[start]

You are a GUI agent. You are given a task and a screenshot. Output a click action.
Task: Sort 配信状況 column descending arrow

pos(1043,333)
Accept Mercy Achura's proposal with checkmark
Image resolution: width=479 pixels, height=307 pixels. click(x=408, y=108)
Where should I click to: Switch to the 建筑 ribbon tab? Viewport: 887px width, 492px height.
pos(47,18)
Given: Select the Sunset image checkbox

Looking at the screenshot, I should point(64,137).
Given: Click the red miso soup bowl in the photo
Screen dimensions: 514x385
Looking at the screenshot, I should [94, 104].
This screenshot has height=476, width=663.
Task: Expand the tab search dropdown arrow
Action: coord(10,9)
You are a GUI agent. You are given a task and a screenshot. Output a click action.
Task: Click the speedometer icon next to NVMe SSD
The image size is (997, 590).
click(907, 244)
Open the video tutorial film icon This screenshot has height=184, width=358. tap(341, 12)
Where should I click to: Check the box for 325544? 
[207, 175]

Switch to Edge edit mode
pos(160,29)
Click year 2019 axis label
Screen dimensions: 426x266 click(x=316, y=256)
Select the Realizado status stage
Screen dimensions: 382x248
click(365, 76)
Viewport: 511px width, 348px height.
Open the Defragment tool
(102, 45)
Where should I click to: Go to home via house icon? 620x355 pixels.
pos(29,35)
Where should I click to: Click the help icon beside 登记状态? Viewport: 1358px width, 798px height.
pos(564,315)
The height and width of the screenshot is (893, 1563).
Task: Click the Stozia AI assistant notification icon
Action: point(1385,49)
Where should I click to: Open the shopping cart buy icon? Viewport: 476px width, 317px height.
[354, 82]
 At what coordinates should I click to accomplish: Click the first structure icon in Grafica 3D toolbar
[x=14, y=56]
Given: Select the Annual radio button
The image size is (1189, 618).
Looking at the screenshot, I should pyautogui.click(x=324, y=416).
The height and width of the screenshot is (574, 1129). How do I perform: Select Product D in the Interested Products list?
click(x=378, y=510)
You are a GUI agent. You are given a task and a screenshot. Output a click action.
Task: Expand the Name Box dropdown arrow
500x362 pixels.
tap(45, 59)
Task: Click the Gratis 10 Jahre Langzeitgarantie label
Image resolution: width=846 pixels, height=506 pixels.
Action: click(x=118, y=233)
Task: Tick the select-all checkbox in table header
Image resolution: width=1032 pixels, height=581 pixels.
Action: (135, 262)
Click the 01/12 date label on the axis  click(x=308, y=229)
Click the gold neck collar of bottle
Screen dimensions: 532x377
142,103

[end]

→ **PROBLEM DESCRIPTION**: Transcribe all of the records above verbatim, preserving every line without alteration.

→ **ANSWER TO THE TASK**:
You are a GUI agent. You are given a task and a screenshot. Output a click action.
Task: Sort 配信状況 column descending arrow

pos(1043,333)
Accept Mercy Achura's proposal with checkmark
Image resolution: width=479 pixels, height=307 pixels. click(x=408, y=108)
Where should I click to: Switch to the 建筑 ribbon tab? Viewport: 887px width, 492px height.
pos(47,18)
Given: Select the Sunset image checkbox

Looking at the screenshot, I should point(64,137).
Given: Click the red miso soup bowl in the photo
Screen dimensions: 514x385
Looking at the screenshot, I should [94, 104].
This screenshot has height=476, width=663.
Task: Expand the tab search dropdown arrow
Action: coord(10,9)
You are a GUI agent. You are given a task and a screenshot. Output a click action.
Task: Click the speedometer icon next to NVMe SSD
The image size is (997, 590).
click(907, 244)
Open the video tutorial film icon This screenshot has height=184, width=358. tap(341, 12)
Where should I click to: Check the box for 325544? 
[207, 175]

Switch to Edge edit mode
pos(160,29)
Click year 2019 axis label
Screen dimensions: 426x266 click(x=316, y=256)
Select the Realizado status stage
Screen dimensions: 382x248
click(365, 76)
Viewport: 511px width, 348px height.
Open the Defragment tool
(102, 45)
Where should I click to: Go to home via house icon? 620x355 pixels.
pos(29,35)
Where should I click to: Click the help icon beside 登记状态? Viewport: 1358px width, 798px height.
pos(564,315)
The height and width of the screenshot is (893, 1563).
Task: Click the Stozia AI assistant notification icon
Action: point(1385,49)
Where should I click to: Open the shopping cart buy icon? Viewport: 476px width, 317px height.
[354, 82]
 At what coordinates should I click to accomplish: Click the first structure icon in Grafica 3D toolbar
[x=14, y=56]
Given: Select the Annual radio button
The image size is (1189, 618).
Looking at the screenshot, I should pyautogui.click(x=324, y=416).
The height and width of the screenshot is (574, 1129). How do I perform: Select Product D in the Interested Products list?
click(x=378, y=510)
You are a GUI agent. You are given a task and a screenshot. Output a click action.
Task: Expand the Name Box dropdown arrow
500x362 pixels.
tap(45, 59)
Task: Click the Gratis 10 Jahre Langzeitgarantie label
Image resolution: width=846 pixels, height=506 pixels.
Action: click(x=118, y=233)
Task: Tick the select-all checkbox in table header
Image resolution: width=1032 pixels, height=581 pixels.
Action: (135, 262)
Click the 01/12 date label on the axis  click(x=308, y=229)
Click the gold neck collar of bottle
Screen dimensions: 532x377
142,103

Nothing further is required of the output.